Ask physicians about mistakes, and if they are honest they’ll admit that medical errors are common, especially other people’s errors. In a recent survey in the New England Journal of Medicine more than a third of the doctors had observed an error made in the care they or a family member had received.
Despite first-hand familiarity, most doctors don’t count medical mistakes as critically important. Yet the Institute of Medicine (IOM) estimated in 1999 that nearly 100,000 Americans die in hospitals every year as a consequence of errors, many of which could be prevented.
Dr. Don Berwick, a member of the IOM investigating panel, has remarked, “Imagine what the reaction would be if we had a similar mortality in aviation.”
There would be outrage, and most people would refuse to get on a plane again. But though the crash of a jumbo jet is a major event, it is rare. The number of people killed by medical mistakes is equal to a crash every single day of the year, but it doesn’t make dramatic footage for the evening news.

• **Data extract**
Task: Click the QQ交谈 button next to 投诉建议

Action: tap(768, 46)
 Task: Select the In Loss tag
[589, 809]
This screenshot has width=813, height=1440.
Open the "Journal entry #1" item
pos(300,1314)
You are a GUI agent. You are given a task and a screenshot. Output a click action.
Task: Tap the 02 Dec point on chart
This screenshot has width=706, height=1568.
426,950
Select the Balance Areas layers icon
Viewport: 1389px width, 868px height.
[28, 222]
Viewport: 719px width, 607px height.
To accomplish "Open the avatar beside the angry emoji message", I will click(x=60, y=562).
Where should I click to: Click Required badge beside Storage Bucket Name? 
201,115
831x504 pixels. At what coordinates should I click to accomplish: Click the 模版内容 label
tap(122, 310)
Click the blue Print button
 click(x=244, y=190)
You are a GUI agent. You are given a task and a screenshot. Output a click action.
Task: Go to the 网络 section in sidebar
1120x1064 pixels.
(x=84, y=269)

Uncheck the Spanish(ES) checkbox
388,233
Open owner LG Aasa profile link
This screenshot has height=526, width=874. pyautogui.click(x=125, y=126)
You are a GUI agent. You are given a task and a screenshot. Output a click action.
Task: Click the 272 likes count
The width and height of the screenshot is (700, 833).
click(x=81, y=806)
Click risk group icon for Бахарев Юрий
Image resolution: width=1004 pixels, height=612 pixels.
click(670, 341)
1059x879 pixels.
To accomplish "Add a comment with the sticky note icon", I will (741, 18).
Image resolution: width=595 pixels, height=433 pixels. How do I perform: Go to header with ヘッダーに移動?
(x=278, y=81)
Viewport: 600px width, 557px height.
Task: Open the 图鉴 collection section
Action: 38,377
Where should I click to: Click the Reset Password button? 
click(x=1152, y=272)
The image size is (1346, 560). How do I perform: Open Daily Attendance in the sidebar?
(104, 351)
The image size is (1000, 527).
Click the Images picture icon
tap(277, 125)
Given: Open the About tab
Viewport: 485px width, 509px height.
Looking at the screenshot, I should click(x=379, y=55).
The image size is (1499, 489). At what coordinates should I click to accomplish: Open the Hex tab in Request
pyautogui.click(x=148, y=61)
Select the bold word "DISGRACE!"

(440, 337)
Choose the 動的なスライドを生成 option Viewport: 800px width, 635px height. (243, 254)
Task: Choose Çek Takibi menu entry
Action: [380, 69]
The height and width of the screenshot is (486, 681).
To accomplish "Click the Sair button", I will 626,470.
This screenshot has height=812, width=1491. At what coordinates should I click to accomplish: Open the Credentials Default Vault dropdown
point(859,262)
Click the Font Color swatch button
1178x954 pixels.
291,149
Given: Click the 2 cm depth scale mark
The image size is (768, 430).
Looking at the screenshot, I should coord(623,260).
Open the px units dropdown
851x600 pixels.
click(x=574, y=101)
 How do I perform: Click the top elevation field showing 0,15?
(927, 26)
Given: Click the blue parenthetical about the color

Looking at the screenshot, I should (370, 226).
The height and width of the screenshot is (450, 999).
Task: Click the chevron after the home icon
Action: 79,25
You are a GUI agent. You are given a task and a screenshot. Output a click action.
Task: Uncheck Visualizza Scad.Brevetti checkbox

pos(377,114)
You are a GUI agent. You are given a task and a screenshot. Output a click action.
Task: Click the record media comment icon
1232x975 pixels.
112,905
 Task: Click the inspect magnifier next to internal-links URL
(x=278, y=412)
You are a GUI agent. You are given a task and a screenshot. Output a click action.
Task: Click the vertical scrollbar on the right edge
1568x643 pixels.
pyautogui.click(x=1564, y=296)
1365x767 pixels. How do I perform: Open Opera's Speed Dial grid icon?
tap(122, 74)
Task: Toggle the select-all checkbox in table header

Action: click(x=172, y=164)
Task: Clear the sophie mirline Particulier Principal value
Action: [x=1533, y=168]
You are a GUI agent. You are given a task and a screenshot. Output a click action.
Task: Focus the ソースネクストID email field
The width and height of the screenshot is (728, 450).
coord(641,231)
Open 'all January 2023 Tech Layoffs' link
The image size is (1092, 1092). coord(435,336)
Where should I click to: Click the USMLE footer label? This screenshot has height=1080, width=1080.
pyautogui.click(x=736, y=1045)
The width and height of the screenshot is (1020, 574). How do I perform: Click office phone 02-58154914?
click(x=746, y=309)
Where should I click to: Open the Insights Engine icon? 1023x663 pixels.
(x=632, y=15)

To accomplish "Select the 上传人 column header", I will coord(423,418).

• **Parts of the exercise**
[1] Please extract everything in the passage on medical errors from "Dr. Don Berwick, a" down to "the evening news.".
[2] Summarize the passage on medical errors in two sentences.
[3] In the passage on medical errors, what share of doctors in the New England Journal of Medicine survey had observed an error in care they or a family member received?

• **Exercise answers**
[1]
Dr. Don Berwick, a member of the IOM investigating panel, has remarked, “Imagine what the reaction would be if we had a similar mortality in aviation.”
There would be outrage, and most people would refuse to get on a plane again. But though the crash of a jumbo jet is a major event, it is rare. The number of people killed by medical mistakes is equal to a crash every single day of the year, but it doesn’t make dramatic footage for the evening news.

[2] Many physicians have seen medical errors firsthand, yet most doctors don't count them as critically important, even though the Institute of Medicine estimated in 1999 that nearly 100,000 Americans die in hospitals every year from errors, many of them preventable. That toll equals a jumbo jet crash every day of the year, a level that would cause outrage in aviation, but it doesn't make dramatic footage for the evening news.

[3] More than a third.